Indeed with the motto of EOSC, even closed data behind a login/password, payroll can be considered FAIR. Open and FAIR are often confused as synonymous which they are not. Making the data FAIR is prone to comply better with legal issues, than making the data Open. But it makes the I and R for interoperable and re-usable potentially more difficult notably if it should be automated, if conditional. As such the data are re-usable, but you may not have the rights to do so 


The “PID kernel information (PID KI) and PID Kernel Information Profile” are terms from the RDA output - RDA Recommendation on PID Kernel Information (see https://doi.org/10.15497/rda00031). The recommendation makes a distinction between the PID kernel information (PID KI) in the PID record itself – I think this is what @hardistyar was referring to above.

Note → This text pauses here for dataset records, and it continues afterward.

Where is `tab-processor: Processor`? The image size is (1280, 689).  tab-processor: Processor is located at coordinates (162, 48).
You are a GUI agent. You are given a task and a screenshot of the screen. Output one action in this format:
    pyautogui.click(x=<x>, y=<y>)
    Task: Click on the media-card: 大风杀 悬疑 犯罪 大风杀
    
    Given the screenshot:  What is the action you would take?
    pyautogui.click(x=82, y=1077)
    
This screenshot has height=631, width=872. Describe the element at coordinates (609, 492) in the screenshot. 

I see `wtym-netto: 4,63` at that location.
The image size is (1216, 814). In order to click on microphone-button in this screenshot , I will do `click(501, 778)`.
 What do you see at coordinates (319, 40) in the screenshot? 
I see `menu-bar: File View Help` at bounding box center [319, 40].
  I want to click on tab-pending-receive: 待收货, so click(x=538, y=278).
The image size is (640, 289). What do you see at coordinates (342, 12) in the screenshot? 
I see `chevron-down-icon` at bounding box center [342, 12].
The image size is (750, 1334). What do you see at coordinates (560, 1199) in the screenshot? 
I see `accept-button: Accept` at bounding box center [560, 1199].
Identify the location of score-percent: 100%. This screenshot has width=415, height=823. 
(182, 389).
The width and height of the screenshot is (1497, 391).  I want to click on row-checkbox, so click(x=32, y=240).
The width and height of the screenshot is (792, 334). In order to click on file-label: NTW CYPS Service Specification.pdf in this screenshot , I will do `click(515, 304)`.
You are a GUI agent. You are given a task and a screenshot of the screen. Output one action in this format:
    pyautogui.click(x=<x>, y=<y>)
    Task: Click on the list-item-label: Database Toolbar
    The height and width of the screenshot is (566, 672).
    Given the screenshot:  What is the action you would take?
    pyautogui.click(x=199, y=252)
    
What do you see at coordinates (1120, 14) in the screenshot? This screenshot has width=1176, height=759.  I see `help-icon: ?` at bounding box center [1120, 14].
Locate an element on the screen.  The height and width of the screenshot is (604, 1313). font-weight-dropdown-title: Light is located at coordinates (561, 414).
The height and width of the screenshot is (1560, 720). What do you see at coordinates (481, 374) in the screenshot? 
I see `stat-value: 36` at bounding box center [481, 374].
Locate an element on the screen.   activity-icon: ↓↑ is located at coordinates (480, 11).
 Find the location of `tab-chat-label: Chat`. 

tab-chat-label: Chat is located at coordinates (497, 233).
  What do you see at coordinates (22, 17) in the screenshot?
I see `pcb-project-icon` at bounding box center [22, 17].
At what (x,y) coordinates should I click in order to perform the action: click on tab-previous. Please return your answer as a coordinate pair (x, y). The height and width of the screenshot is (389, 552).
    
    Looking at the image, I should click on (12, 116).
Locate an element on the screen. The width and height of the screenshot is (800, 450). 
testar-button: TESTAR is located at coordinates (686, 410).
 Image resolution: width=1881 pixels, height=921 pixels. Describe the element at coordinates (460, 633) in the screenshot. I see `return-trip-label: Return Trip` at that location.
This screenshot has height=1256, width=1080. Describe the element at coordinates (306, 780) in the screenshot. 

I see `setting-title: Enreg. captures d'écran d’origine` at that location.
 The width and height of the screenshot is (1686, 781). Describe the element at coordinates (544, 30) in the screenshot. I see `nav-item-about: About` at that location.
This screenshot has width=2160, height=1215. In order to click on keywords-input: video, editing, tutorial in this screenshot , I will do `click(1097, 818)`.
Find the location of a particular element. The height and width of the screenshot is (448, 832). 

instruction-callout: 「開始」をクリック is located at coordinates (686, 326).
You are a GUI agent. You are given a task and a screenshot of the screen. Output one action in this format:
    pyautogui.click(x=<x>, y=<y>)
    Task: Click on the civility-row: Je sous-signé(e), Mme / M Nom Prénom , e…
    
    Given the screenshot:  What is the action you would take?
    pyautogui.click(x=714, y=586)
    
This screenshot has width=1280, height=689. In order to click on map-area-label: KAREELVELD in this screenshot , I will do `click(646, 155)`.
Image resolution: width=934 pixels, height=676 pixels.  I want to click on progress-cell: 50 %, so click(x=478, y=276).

PID KI is for the machine so the recommendation is to keep PID KI as minimal as possible and contain only key-value pairs. One of the RDA principles also highlights:

Every attribute in a profile [PID Kernel Profile] depends only on the identified object and nothing else. Every attribute also depends on the object directly and not through another
attribute.

An use case example we provide in our paper about FAIR digital object (http://doi.org/10.5334/dsj-2020-050) is the following:

One use case that can exploit kernel information is submitting large number (millions) of specimen images in long term storage to a workflow for optical character/text recognition (OCR), making the results findable with a full-text search ( Cazenave et al. 2019 ). These images and OCR’d label texts will reside in an ecosystem with millions of other digital objects (also with research artefacts from different domains). Full resolution of each PID might not be feasible in such cases. So for quick machine interpretation processing appropriate kernel information will be vital.